* EXERCISE DETAILS *
From the first entry to the last, copy each one exactly.

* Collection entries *
===
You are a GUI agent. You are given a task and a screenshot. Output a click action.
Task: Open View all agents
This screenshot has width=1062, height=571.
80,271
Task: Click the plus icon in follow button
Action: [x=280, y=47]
===
* PROBLEM SOLUTION *
You are a GUI agent. You are given a task and a screenshot. Output a click action.
Task: Open View all agents
This screenshot has width=1062, height=571.
80,271
Task: Click the plus icon in follow button
Action: [x=280, y=47]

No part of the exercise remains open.